Livefyre
- Website type: Hosted Internet forums
- Owner: Adobe Systems
- Website: web.livefyre.com
- Commercial: Yes
- Launched: December 2009
- Current status: Shut down (November 2021)

= Livefyre =

Livefyre was a blog comment hosting service that pioneered real-time comment sections on the web. Its products delivered content live without a page refresh and synchronized posts from Twitter and Facebook into on-page conversations, and the company later expanded into live blogging, user profiles, link aggregation, web annotation, media uploads, moderation tools, and the curation of user-generated content for brand marketing. The company was based in San Francisco with offices in New York, London, and Sydney. Livefyre was acquired by Adobe in 2016 and shut down in 2021.

== History ==

Livefyre was launched by Jordan Kretchmer and Henry Arlander in December 2009. Kretchmer founded the company on the premise that static comment sections had become disconnected from conversations taking place on social networks. It began as a commenting platform for bloggers. The company's commenting platform, Livefyre Comments 3, was launched in July 2012.

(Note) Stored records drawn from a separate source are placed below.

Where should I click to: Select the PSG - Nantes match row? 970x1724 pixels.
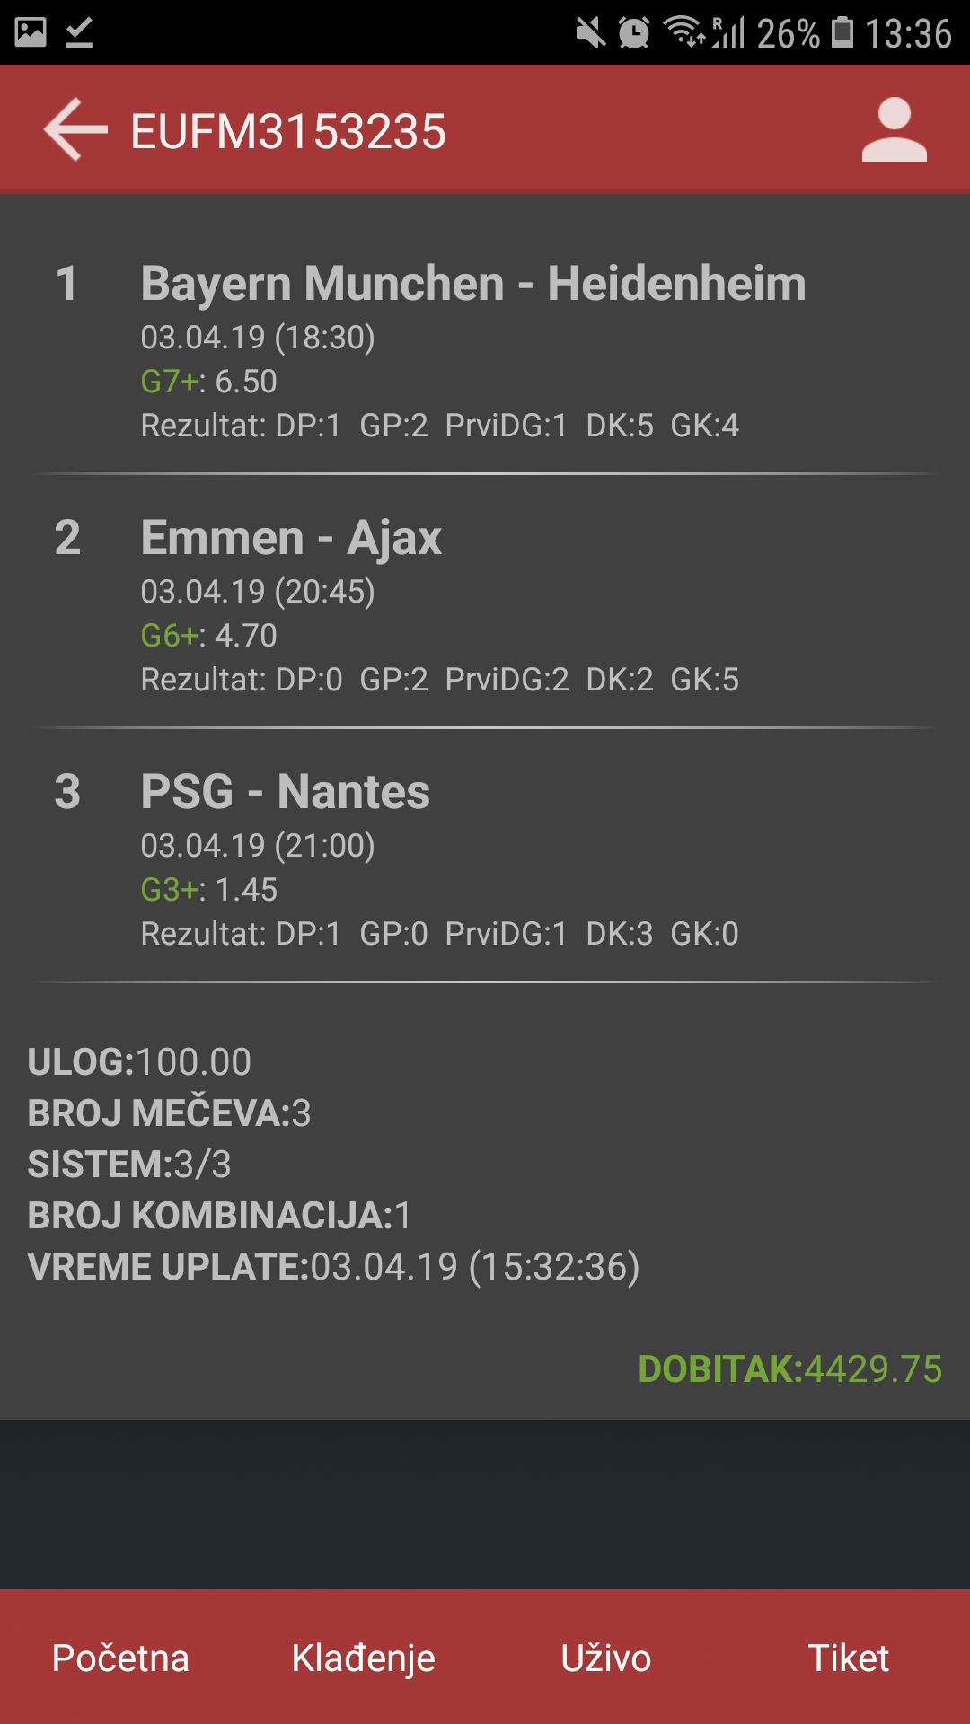[x=485, y=856]
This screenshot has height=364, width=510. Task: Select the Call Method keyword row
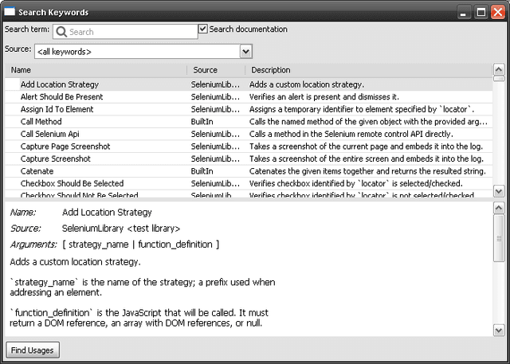[41, 122]

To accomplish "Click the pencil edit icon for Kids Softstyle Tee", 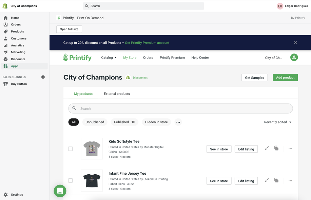I will coord(267,148).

In September 2012, Livefyre launched StreamHub, a platform that extended its commenting system with live blogging, live chat, and real-time curation of social media content into publisher websites. Its real-time tools were adopted by major media companies including The New York Times, CBS, Fox, NBCUniversal, and Newsweek/The Daily Beast, and news outlets such as CNN and Fox News used the platform to display live comment streams during events such as political debates. In August 2013, Livefyre launched its Social Native Ad Solutions group. In November 2014, Livefyre launched a content marketing and engagement marketing platform called Livefyre Studio.

On September 9, 2013, Livefyre purchased the social media service Storify. At that time approximately 850,000 journalists, agencies and brands used Storify to curate collections of social media content. In November 2013, Livefyre acquired the social analytics platform Realtidbits.

In February 2015, Livefyre announced $47 million in new funding, consisting of a $15 million addition to its Series C round and a $32 million Series D round led by Adobe and Salesforce Ventures, reported as the first joint investment by the two companies. The funding brought the company's total raised to approximately $67 million; at the time, Livefyre served about 1,500 customers, including AOL, Condé Nast, Sony PlayStation, and Universal Music Group. By early 2016, the company had repositioned its products as the "Livefyre Engagement Cloud", comprising a user-generated content repository called Social Library alongside conversation and visualization applications, reflecting a shift in focus from publisher comment sections toward user-generated content marketing for brands.

In May 2016, Adobe Systems purchased Livefyre. At the time of the acquisition, Livefyre had roughly 150 employees, and its technology was integrated into Adobe Experience Manager and the Adobe Marketing Cloud. In October 2016, Livefyre shut down its Community Comments WordPress plugin in order to focus exclusively on enterprise-level customers.

On December 12, 2017, Storify announced that they would be shutting down the service on May 16, 2018. Existing Storify users were encouraged to use the Storify 2 features built into Livefyre.

In January 2021, Adobe began transitioning Livefyre users away to alternate commenting platforms. On November 30 of that year, the company shut down Livefyre for all customers.